Pour l'employeur, le congé de mobilité vise à prévoir en amont les évolutions économiques que l'entreprise pourrait rencontrer dans le futur. Il permet d'anticiper les conséquences de ces mutations sur la gestion du personnel.

Pour le salarié, le congé de mobilité a pour objet de favoriser le retour à un emploi stable du salarié à l'issue du congé. Des mesures d'accompagnement, des actions de formation et des périodes de travail au sein ou hors de l'entreprise sont proposées au salarié pendant le congé.

Le congé de mobilité commence dès la signature de l'accord entre l'employeur et le salarié.
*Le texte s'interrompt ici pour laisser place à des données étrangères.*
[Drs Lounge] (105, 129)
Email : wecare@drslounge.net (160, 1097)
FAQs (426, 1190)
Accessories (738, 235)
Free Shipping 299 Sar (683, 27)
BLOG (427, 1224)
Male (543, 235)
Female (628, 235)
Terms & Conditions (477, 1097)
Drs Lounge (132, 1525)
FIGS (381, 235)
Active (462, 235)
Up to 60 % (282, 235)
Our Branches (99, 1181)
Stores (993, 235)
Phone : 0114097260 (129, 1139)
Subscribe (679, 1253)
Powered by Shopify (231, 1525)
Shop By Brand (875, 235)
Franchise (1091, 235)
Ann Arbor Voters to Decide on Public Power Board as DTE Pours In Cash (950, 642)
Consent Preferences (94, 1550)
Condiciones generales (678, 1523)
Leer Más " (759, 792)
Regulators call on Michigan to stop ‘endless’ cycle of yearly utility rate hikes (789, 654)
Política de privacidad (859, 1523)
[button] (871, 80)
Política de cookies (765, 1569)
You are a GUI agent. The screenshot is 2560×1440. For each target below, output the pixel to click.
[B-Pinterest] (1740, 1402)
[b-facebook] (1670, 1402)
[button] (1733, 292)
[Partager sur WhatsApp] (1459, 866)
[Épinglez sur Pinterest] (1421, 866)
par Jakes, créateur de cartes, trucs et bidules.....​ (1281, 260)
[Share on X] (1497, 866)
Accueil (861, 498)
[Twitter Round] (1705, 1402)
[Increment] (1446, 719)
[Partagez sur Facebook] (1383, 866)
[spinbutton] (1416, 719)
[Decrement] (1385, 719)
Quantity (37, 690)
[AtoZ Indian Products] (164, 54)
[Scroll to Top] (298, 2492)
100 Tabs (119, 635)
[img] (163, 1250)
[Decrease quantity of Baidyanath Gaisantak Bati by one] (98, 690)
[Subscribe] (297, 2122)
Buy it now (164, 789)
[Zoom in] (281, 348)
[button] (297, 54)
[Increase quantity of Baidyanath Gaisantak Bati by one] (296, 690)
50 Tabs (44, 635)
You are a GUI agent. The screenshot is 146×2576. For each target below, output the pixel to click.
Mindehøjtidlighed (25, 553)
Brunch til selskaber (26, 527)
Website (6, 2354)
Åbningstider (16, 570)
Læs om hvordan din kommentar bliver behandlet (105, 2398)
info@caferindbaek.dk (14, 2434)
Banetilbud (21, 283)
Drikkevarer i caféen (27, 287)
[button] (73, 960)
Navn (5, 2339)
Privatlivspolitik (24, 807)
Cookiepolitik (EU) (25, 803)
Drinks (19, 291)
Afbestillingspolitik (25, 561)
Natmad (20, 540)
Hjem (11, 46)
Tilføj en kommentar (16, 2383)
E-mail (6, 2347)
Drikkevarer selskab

Le salarié n'exécute pas de préavis.

Le contrat de travail du salarié est rompu à la fin du congé. Toutefois, le congé de mobilité n'est pas assimilable à un licenciement ou à une démission.

La mise en place du congé de mobilité n'est réalisée que dans le cadre d'un accord collectif. Elle ne peut pas être imposée par l'une ou l'autre des parties.

 Attention :

le congé de mobilité ne doit pas être confondu avec la mobilité volontaire sécurisée.

Les conditions varient en fonction de la date de la notification du licenciement.

Le congé de mobilité peut être proposé par toute entreprise ou groupe d’entreprises ayant conclu un accord collectif relatif à la gestion prévisionnelle des emplois et des compétences (GPEC) :

  • au minimum de 300 salariés
  • ou de dimension communautaire comportant au moins un établissement d'au moins 150 salariés en France

On entend par entreprise de dimension communautaire l'entreprise qui emploie au moins 1 000 salariés dans les États de l'Union européenne ou de l'EEE et qui comporte au moins un établissement employant au moins 150 salariés dans au moins 2 de ces États.

L'accord collectif détermine les éléments suivants :

  • Durée du congé de mobilité
  • Conditions que doit remplir le salarié pour en bénéficier
  • Mode d'adhésion du salarié à la proposition de l'employeur, comprenant les conditions d'expression de son consentement écrit, et les engagements des parties
  • Organisation des périodes de travail, les conditions auxquelles il est mis fin au congé et les modes d'accompagnement des actions de formation envisagées
  • Niveau de la rémunération versée pendant la période du congé de mobilité
  • Conditions d'information des institutions représentatives du personnel
  • Indemnités de rupture garanties au salarié, qui ne peuvent être inférieures aux indemnités légales dues en cas de licenciement pour motif économique.

Le congé de mobilité peut être proposé par toute entreprise d'au moins 1 000 salariés :

  • soit ayant engagé une procédure de licenciement économique,
  • soit ayant l'obligation de proposer un congé de reclassement
  • soit ayant conclu un accord collectif relatif à la gestion prévisionnelle des emplois et des compétences (GPEC)

Un congé de mobilité conclu avant le 24 septembre 2017 continue de s'exécuter jusqu'au terme dans les conditions fixées lors de sa conclusion.

Proposition de l'employeur

Le congé de mobilité est facultatif. L'entreprise n'est pas obligée de le proposer.

Si elle le propose, les démarches relatives à l'adhésion du salarié sont précisées dans l'accord collectif relatif à la gestion prévisionnelle des emplois et des compétences (GPEC).

Réponse du salarié

Si le salarié accepte la proposition de congé de mobilité, son contrat de travail est rompu d'un commun accord avec son employeur à l'issue du congé.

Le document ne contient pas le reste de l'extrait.